Another key theme in this emerging ideology is that of radical individualism. Writings of cyberlibertarians revel in prospects for ecstatic self-fulfillment in cyberspace and emphasize the need for individuals to disburden themselves of encumbrances that might hinder the pursuit of rational self-interest. The experiential realm of digital devices and networked computing offers endless opportunities for achieving wealth, power and sensual pleasure. Because inherited structures of social, political, and economic organization pose barriers to the exercise of personal power and self-realization, they simply must be removed.
Seeking intellectual grounding for this position, writers of the Magna Carta turn to prophetess of unblushing egoism, Ayn Rand. Rand's defense of individual rights without responsibilities and her attack upon altruism, social welfare and government intervention are upheld as dazzling insights by the team from the Progress and Freedom Foundation. Indeed, her portraits of heroic individuals struggling to realize their vision and creativity against the opposition of small minded bureaucrats and ignorant masses both foreshadow and inform the cyberlibertarian vision. Less apparent to Rand's new followers is the bleak misanthropy her writings express.

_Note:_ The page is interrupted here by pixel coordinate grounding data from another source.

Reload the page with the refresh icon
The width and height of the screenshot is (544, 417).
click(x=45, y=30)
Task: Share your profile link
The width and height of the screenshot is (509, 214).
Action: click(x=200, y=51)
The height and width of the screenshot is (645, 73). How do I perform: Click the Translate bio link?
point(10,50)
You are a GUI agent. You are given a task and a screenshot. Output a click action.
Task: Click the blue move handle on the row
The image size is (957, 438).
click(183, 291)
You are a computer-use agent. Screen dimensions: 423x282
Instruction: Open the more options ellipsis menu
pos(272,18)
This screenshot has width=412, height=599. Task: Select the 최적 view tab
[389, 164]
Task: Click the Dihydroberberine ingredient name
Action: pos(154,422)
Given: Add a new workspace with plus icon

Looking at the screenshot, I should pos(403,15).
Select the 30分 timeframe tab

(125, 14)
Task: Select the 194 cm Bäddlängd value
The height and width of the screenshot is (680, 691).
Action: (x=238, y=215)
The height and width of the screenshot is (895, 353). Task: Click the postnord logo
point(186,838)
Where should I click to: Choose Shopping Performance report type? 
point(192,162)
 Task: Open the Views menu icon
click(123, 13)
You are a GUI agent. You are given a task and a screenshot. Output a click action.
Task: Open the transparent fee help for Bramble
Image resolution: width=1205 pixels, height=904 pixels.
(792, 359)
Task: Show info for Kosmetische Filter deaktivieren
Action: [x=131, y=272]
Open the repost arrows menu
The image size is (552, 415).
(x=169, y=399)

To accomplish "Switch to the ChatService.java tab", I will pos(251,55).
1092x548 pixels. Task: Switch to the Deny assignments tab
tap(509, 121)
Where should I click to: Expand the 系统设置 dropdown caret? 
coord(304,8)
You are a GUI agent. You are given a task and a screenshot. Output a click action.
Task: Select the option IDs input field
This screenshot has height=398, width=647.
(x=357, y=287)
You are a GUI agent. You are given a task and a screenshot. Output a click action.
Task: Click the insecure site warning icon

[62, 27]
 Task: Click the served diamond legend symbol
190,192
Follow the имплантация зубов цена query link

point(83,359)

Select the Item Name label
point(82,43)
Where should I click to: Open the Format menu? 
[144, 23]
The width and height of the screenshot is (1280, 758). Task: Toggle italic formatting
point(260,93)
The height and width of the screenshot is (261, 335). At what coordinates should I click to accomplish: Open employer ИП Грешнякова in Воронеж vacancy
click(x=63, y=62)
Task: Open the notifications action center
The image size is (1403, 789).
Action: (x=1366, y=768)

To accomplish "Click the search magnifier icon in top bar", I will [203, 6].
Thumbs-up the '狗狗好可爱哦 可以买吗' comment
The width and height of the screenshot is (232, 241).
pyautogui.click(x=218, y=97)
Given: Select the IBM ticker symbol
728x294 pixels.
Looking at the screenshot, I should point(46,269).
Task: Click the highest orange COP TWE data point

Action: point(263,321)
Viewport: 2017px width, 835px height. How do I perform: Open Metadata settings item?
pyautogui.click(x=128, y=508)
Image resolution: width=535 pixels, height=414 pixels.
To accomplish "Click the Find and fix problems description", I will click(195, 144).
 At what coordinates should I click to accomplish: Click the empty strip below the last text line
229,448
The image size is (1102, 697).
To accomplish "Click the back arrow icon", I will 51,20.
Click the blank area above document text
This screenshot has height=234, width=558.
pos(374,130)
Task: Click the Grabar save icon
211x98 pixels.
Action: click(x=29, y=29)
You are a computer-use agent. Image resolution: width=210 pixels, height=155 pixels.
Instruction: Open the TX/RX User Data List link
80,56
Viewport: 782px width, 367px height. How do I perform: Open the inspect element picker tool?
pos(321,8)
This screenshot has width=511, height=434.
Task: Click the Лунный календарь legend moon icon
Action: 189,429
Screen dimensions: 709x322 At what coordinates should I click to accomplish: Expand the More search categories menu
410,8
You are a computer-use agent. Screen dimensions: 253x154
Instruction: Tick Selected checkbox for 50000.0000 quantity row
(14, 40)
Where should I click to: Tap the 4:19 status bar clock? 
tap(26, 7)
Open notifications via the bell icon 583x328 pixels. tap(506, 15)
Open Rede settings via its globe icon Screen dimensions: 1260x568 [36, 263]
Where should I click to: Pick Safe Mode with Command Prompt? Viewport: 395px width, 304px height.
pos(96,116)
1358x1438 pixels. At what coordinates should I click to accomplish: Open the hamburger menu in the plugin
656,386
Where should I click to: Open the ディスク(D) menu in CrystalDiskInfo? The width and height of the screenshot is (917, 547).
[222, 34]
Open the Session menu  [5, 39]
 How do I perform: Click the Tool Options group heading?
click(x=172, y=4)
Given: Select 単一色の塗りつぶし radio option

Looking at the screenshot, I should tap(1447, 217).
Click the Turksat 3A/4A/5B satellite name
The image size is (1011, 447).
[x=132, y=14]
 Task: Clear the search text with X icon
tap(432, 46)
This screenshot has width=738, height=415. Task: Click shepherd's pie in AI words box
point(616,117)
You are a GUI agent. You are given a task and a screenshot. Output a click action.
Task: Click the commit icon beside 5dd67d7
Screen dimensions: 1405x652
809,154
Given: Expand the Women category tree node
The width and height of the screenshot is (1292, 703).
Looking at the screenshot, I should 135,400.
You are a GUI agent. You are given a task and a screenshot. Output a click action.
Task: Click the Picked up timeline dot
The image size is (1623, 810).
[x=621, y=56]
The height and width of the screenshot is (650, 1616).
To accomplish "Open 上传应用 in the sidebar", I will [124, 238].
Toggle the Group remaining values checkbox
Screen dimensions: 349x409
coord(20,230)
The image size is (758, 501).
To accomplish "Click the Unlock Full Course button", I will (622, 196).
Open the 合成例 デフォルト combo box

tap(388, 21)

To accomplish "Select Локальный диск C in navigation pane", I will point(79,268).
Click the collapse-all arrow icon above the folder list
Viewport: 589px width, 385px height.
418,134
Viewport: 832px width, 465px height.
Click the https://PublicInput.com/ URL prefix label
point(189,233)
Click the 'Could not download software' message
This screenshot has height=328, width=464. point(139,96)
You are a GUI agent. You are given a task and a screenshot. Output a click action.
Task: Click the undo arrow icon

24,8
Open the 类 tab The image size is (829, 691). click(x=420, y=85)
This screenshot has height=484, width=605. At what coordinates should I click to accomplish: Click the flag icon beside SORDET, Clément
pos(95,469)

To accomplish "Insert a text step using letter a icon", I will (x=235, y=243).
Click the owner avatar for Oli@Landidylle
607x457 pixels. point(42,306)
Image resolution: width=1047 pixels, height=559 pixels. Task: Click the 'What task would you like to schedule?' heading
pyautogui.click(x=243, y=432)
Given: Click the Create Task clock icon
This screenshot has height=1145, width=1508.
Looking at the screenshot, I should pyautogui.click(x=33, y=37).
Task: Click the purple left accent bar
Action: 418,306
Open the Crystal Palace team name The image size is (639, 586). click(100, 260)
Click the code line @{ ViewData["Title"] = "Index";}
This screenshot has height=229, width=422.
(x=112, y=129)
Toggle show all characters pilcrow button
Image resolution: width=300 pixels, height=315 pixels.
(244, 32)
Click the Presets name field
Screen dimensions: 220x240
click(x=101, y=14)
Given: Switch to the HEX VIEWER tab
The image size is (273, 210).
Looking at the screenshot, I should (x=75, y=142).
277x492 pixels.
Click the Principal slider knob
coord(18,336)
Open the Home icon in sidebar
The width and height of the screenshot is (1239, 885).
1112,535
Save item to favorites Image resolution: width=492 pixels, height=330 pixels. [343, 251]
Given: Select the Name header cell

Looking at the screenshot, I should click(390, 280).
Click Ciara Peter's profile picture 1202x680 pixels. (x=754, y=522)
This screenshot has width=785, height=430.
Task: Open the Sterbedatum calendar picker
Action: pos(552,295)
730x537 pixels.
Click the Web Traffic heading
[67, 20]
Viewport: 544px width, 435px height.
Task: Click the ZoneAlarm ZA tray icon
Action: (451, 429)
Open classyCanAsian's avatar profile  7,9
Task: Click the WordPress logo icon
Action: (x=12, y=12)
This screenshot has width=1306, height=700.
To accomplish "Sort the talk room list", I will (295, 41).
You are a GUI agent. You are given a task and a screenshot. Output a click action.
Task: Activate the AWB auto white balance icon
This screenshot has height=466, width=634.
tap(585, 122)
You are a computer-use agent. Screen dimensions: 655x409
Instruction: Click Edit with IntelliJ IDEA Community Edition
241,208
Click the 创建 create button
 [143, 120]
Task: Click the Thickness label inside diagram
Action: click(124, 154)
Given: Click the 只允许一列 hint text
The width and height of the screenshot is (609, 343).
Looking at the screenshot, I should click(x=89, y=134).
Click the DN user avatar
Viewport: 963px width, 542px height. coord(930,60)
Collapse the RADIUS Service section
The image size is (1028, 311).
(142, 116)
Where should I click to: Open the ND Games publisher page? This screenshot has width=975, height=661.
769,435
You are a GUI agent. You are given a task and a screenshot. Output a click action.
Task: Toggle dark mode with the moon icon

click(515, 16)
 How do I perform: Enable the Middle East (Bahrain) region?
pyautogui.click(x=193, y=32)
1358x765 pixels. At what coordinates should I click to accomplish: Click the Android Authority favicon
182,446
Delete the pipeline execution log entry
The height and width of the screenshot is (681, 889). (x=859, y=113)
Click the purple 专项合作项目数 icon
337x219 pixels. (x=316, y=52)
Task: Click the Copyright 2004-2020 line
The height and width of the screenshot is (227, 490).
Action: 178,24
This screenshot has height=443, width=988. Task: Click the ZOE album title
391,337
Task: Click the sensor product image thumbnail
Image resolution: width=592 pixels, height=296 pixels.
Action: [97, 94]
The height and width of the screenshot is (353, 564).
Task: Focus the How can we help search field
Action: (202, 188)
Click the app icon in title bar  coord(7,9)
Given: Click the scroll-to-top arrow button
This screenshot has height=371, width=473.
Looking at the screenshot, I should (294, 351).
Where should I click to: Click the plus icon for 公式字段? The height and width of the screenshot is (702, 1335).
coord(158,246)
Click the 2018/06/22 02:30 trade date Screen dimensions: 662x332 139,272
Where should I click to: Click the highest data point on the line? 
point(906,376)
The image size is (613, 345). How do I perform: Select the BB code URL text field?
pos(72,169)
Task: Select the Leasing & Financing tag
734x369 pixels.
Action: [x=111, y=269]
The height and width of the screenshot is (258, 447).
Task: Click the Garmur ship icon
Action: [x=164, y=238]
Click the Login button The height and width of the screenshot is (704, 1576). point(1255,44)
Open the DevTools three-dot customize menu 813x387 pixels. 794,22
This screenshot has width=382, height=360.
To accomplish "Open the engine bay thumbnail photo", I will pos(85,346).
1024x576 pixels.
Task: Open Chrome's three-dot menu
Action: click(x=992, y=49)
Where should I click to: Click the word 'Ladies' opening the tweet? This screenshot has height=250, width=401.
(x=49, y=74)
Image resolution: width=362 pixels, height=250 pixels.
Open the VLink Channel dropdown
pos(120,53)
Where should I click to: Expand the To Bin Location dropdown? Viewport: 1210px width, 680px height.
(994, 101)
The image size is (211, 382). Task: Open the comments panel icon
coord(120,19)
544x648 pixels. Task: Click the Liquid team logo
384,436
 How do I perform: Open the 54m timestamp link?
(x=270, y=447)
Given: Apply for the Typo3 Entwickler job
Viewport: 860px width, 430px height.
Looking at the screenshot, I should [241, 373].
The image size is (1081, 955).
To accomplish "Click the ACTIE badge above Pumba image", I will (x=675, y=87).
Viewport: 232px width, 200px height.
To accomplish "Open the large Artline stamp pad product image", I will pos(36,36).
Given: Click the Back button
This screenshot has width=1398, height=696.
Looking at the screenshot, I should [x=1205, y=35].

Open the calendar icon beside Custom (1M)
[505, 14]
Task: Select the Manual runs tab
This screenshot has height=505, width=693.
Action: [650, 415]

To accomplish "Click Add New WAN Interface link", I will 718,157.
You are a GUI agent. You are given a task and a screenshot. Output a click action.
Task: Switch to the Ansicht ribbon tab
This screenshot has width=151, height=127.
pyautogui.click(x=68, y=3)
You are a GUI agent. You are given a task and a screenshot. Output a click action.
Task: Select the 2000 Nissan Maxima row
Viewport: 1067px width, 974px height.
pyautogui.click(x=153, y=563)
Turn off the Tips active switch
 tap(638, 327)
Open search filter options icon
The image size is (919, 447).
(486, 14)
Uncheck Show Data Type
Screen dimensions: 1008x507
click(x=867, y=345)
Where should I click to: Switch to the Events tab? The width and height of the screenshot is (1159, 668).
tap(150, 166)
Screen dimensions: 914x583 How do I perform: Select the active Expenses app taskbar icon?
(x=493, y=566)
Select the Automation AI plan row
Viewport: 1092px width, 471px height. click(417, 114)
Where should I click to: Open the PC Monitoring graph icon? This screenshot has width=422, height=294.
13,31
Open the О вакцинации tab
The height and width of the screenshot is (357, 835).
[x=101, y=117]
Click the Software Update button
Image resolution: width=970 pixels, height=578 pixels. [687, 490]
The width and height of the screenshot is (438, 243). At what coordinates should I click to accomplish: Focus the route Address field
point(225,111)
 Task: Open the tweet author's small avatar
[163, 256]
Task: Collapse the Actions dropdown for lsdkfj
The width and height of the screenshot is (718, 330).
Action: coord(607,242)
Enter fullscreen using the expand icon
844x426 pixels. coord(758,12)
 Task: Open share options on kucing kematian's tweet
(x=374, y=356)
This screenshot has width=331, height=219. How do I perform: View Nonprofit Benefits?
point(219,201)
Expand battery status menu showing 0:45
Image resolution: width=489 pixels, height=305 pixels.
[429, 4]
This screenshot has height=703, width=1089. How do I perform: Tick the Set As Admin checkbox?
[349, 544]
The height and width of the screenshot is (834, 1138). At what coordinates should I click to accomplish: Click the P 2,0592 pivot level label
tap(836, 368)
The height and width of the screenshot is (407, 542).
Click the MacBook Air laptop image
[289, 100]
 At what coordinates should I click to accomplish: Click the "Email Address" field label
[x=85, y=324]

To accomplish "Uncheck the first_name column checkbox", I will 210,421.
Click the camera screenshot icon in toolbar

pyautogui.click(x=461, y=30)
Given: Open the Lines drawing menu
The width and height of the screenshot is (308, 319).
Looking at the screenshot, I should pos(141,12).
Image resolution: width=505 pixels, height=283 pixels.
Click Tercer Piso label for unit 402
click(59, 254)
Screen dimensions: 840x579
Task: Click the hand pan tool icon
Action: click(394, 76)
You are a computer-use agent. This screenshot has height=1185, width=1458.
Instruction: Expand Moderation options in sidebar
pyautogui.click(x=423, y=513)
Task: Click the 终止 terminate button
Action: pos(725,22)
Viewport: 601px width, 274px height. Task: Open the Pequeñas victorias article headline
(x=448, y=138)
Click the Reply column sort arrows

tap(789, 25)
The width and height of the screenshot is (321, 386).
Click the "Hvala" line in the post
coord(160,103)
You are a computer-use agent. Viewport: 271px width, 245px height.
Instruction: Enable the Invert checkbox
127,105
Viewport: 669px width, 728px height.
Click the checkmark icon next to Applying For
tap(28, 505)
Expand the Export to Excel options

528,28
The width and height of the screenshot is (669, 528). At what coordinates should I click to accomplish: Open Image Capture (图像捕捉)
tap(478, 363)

Yet another element in this vision of the world perhaps could well have been placed at the top of the list. Crucial to cyberlibertarian ideology are concepts of supply-side, free market capitalism, the school of thought reformulated by Milton Friedman and the Chicago school of economics. I will not summarize the features of this well-known persuasion here, only to notice that it is now fully incorporated within much of the thinking that focuses upon cyberspace as an interesting topic. George Gilder, one of the writers of the Magna Carta, provides a crucial bridge. His best seller Wealth and Poverty helped popularize and politicize the ideas of the Chicago school during the early days of the Reagan administration. His later book, Microcosm, develops the social gospel of electronics, focusing upon Moore's law, the law that says that computing power available on the most advanced microprocessors doubles every eighteen months. In Gilder's view, the wedding of free market economics with the overthrow of matter by digital technology is a development that will liberate humankind by generating unprecedented levels of wealth.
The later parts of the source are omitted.